Jayapura, Jubi- Otoritas Sumber Daya Mineral (MRA) Papua Nugini mengatakan tidak ada proyek emas-tembaga besar lainnya setelah kawasan di Wafi-Golpu dan Sungai Frieda akan dikembangkan. Mengingat ke depan cadangan mineral akan terus menipis dan habis.
Hal ini dikatakan Direktur pelaksana MRA Jerry Garry sebagaimana dikutip Jubi dari The National
Dia mengatakan tantangan bagi industri sekarang adalah menipisnya cadangan.
“Kami telah mewarisi beberapa undang-undang yang setua pemerintahan sendiri,” kata Garry pada konferensi Geoscience, Exploration and Extraction di Port Moresby , Rabu (23/11/2022)

▶ DATA TERSEDIA:
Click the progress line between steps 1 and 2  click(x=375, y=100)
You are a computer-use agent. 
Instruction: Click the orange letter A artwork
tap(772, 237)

▶ KETENTUAN TUGAS:
Bisakah Anda menuliskan ulang kata demi kata seluruh teks berita tentang cadangan mineral Papua Nugini di atas, tanpa mengubah apa pun?

▶ JAWABAN AKHIR:
Jayapura, Jubi- Otoritas Sumber Daya Mineral (MRA) Papua Nugini mengatakan tidak ada proyek emas-tembaga besar lainnya setelah kawasan di Wafi-Golpu dan Sungai Frieda akan dikembangkan. Mengingat ke depan cadangan mineral akan terus menipis dan habis.
Hal ini dikatakan Direktur pelaksana MRA Jerry Garry sebagaimana dikutip Jubi dari The National
Dia mengatakan tantangan bagi industri sekarang adalah menipisnya cadangan.
“Kami telah mewarisi beberapa undang-undang yang setua pemerintahan sendiri,” kata Garry pada konferensi Geoscience, Exploration and Extraction di Port Moresby , Rabu (23/11/2022)